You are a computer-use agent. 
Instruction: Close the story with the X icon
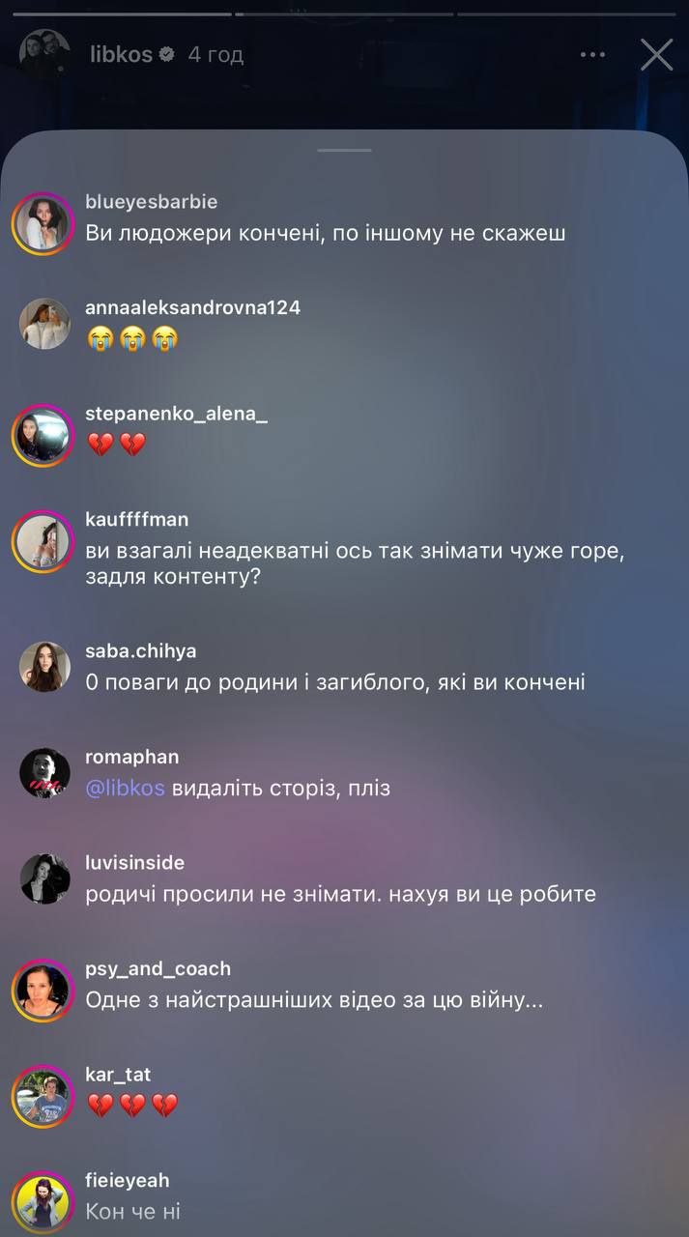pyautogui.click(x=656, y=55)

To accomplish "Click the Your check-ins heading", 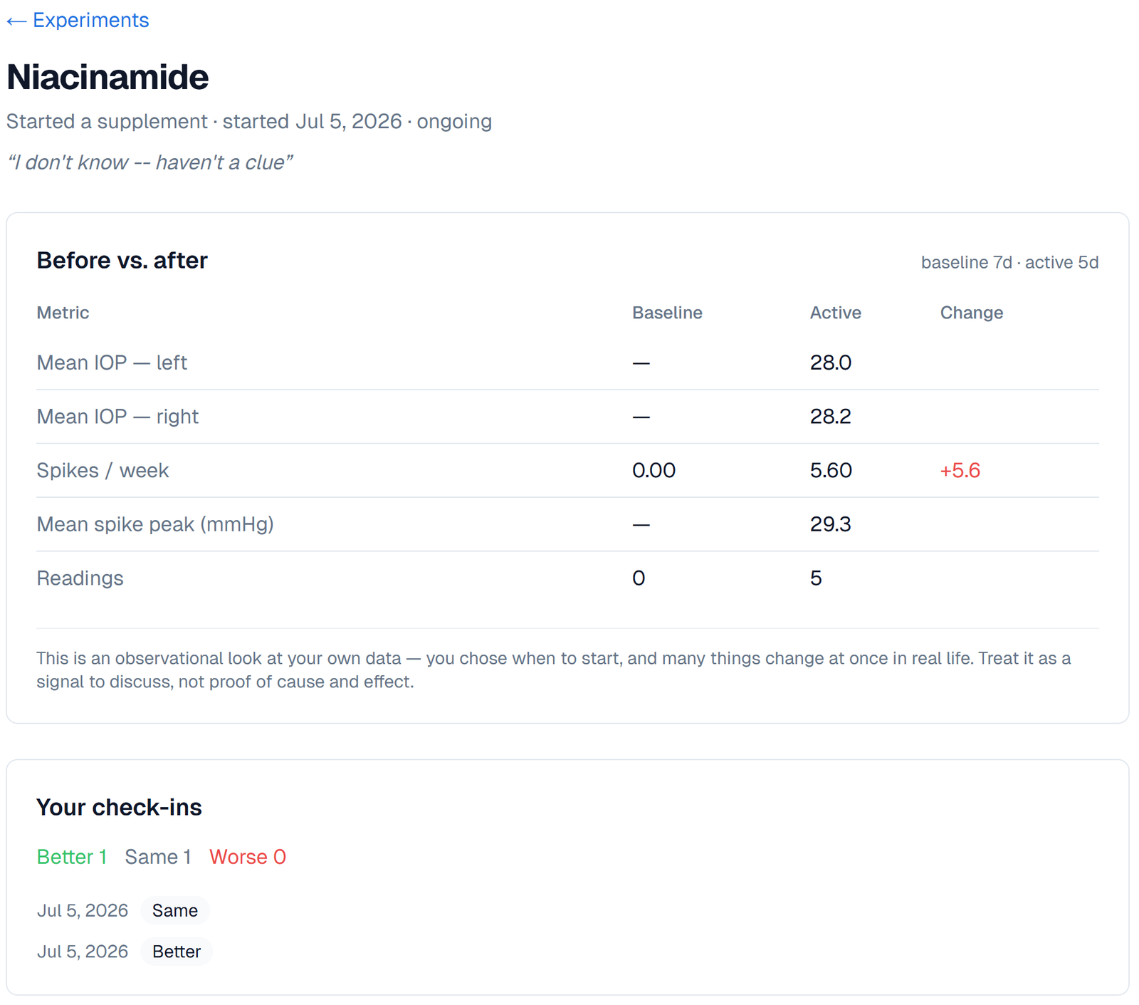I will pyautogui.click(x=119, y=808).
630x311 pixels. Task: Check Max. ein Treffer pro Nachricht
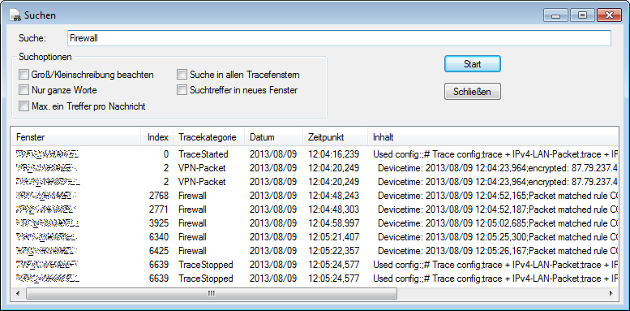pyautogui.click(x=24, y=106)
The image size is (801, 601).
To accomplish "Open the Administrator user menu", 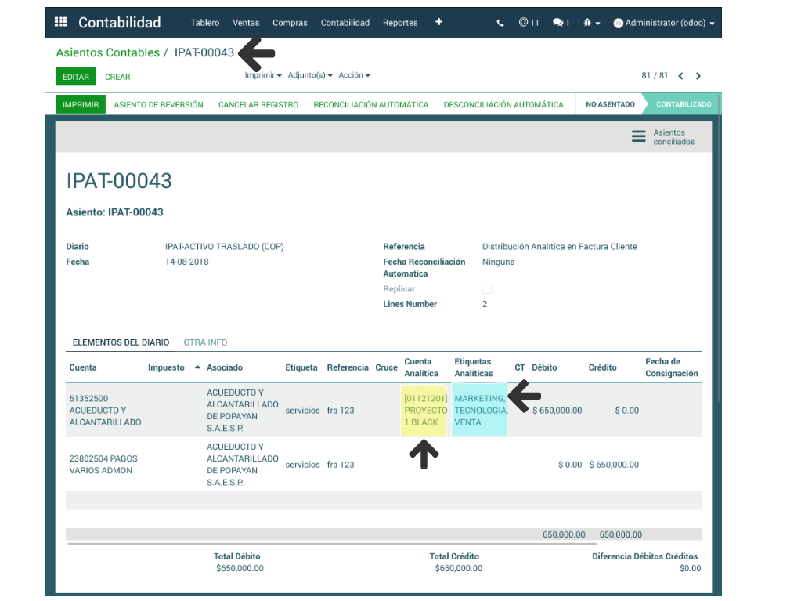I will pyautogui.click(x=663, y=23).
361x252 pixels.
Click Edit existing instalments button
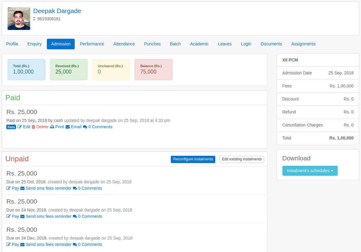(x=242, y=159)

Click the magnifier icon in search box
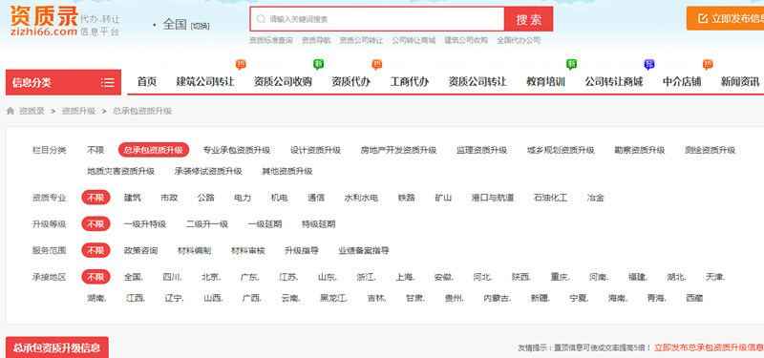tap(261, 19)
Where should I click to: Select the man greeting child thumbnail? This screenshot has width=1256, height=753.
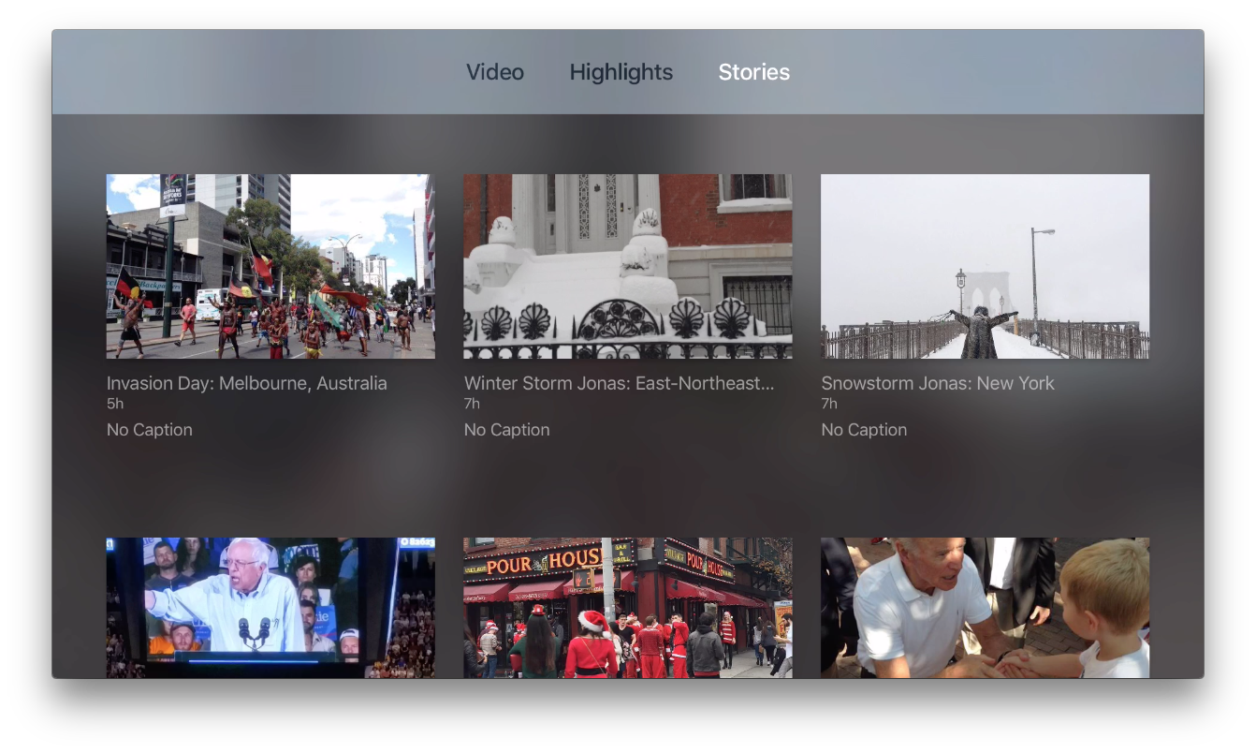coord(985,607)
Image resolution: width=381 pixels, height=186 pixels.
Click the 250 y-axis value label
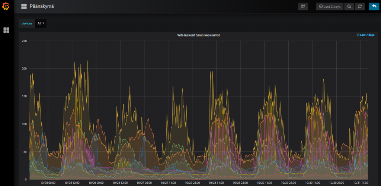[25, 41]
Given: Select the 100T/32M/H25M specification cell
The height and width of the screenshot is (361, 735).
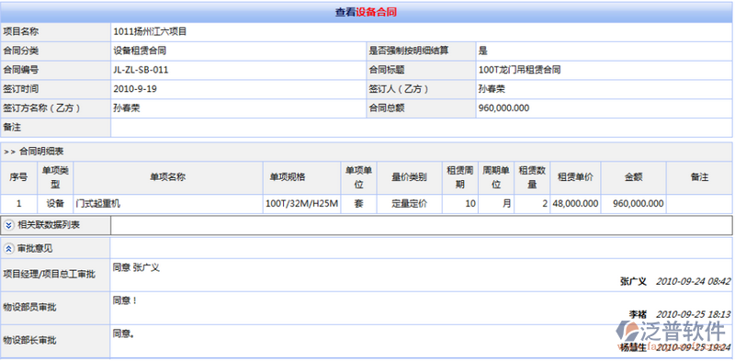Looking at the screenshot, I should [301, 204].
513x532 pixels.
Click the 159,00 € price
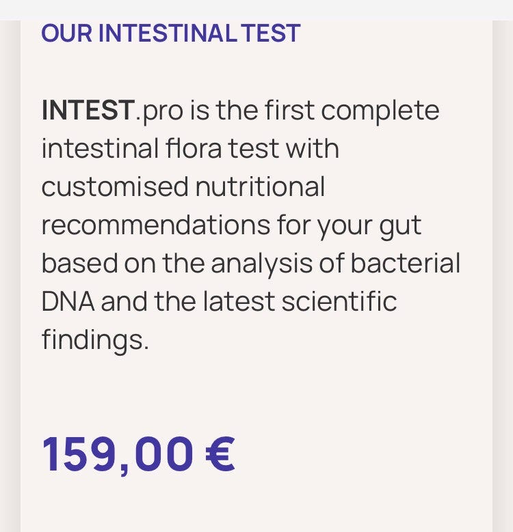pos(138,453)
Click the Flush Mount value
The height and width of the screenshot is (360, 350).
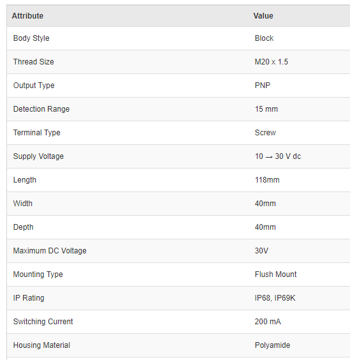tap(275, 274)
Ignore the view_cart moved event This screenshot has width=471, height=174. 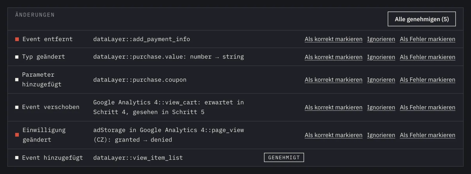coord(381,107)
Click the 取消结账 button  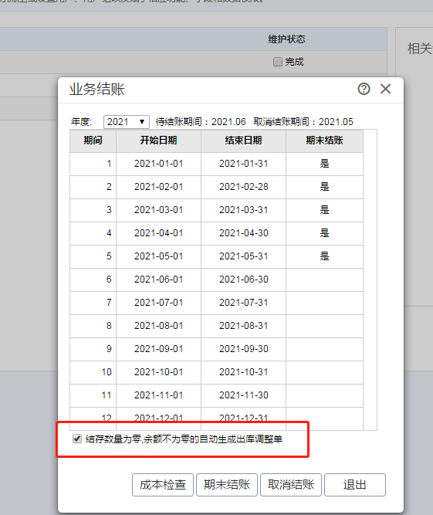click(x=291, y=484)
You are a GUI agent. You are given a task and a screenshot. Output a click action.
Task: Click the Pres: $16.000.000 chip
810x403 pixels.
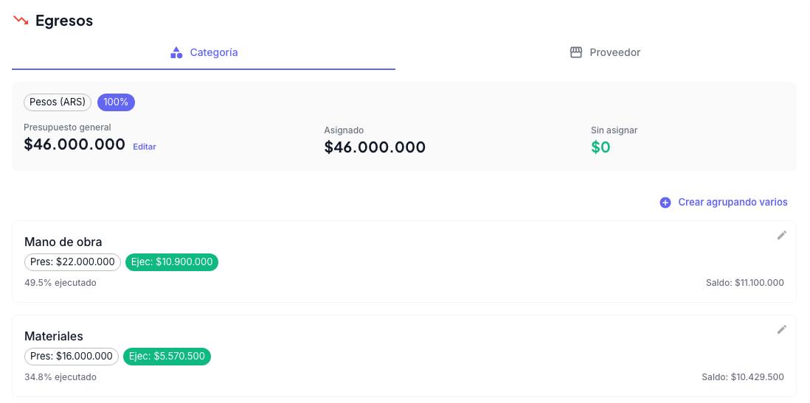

(Task):
Once you have located every line with the word "agent" in the material above, list those lines.

(Solution to the problem):
You are a computer-use agent. 
You are a GUI agent. You are given a task and a screenshot. Output a click action.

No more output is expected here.